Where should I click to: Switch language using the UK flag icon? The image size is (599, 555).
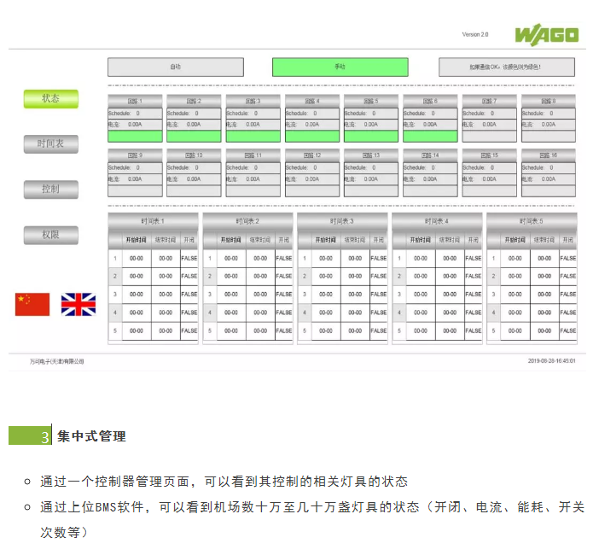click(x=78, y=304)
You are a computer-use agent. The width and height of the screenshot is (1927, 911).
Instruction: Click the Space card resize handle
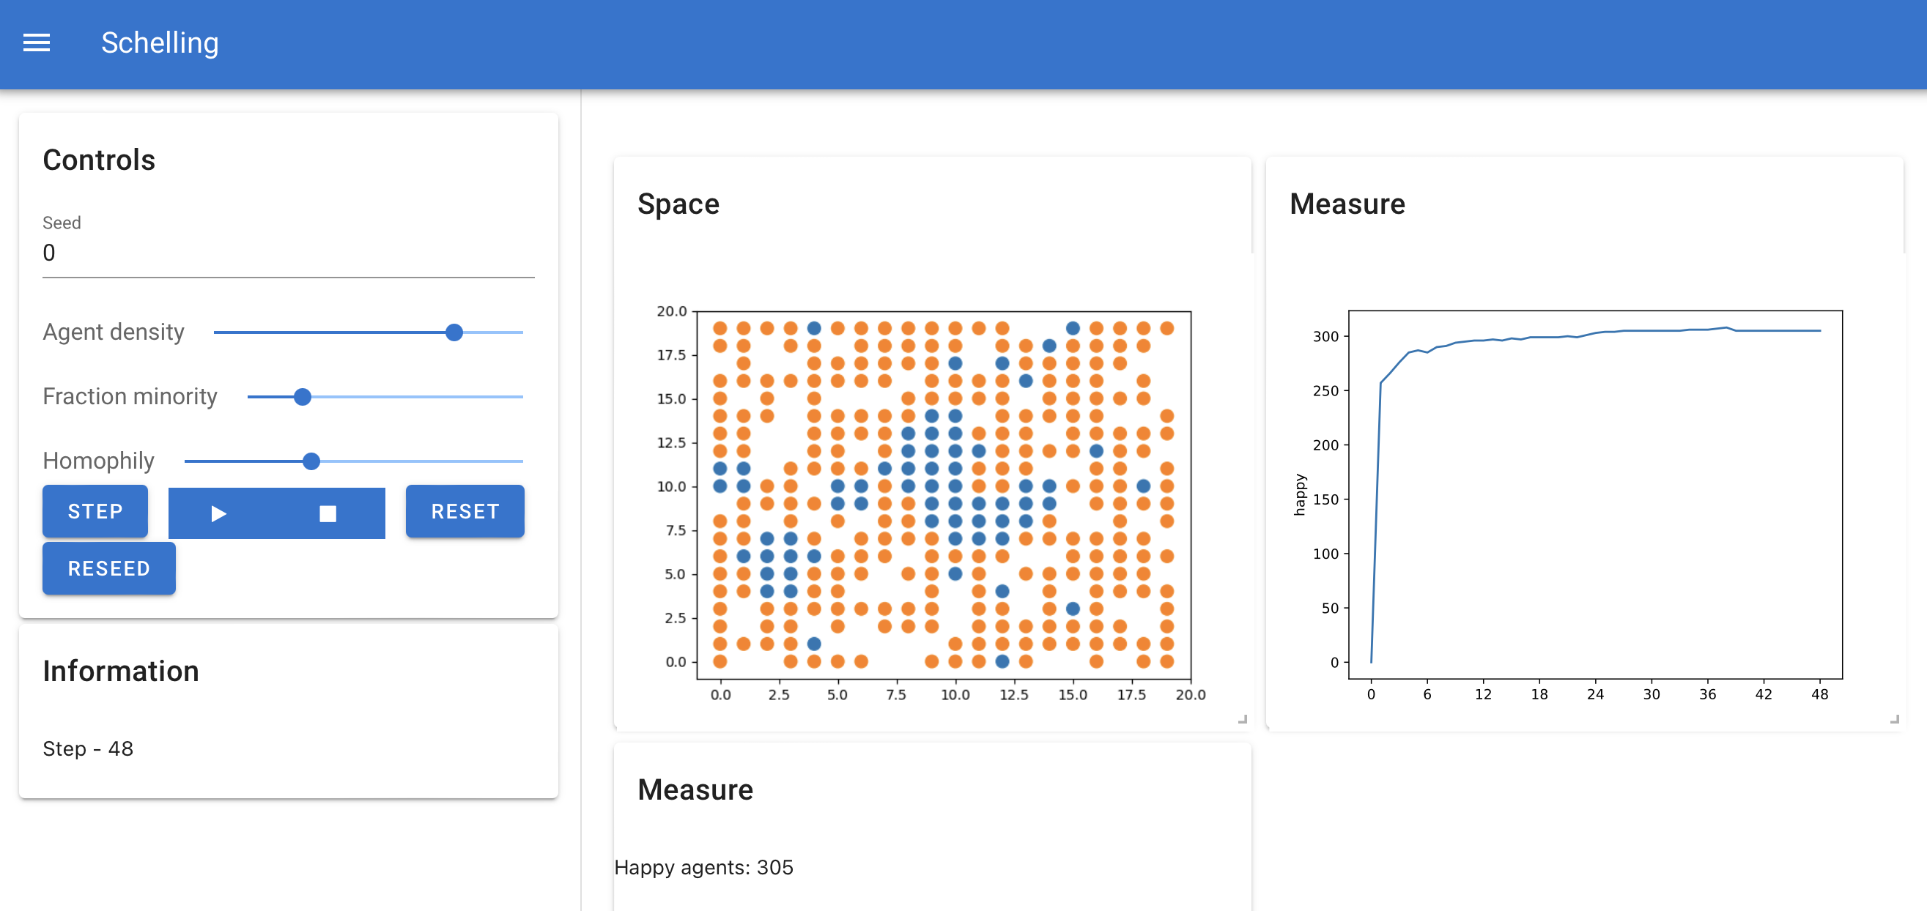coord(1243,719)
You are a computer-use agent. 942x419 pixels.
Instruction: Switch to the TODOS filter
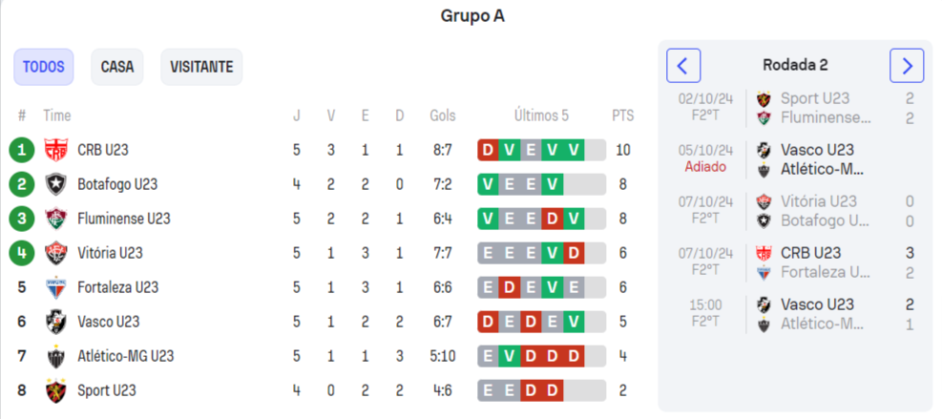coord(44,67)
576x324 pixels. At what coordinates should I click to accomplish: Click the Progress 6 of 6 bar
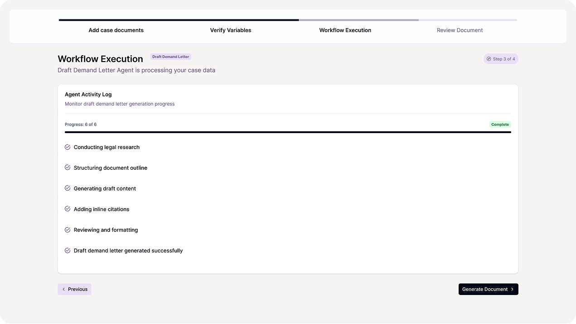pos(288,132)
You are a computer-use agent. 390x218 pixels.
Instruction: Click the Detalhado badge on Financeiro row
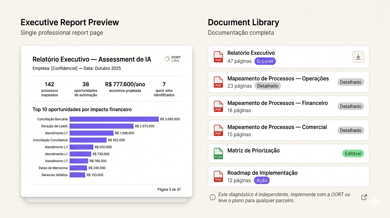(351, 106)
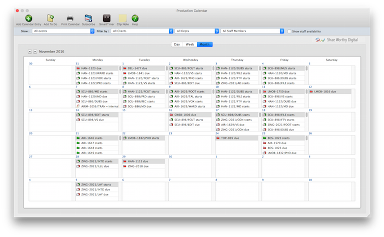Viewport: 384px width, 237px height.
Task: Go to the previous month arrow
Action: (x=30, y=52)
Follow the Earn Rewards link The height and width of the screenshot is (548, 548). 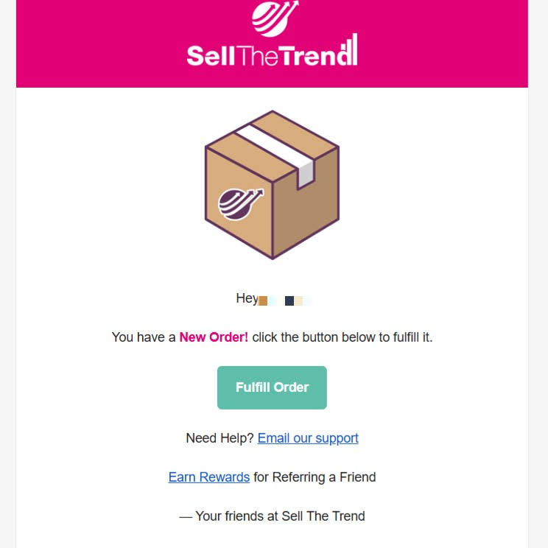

=== Task item ===
Nothing should be printed except the lines from the one with "You are a computer-use agent. 942x419 pixels." through the last line of the listing above, both ends included; please drop the pictures.

=== Expected output ===
You are a computer-use agent. 942x419 pixels.
Instruction: Switch to the TODOS filter
coord(44,67)
576x324 pixels. At what coordinates should I click to accomplish: Click the Progress 6 of 6 bar
pos(288,132)
You are a computer-use agent. 390x218 pixels.
Instruction: Click the Detalhado badge on Financeiro row
(351, 106)
Viewport: 384px width, 237px height.
Task: Go to the previous month arrow
Action: (x=30, y=52)
Follow the Earn Rewards link The height and width of the screenshot is (548, 548). 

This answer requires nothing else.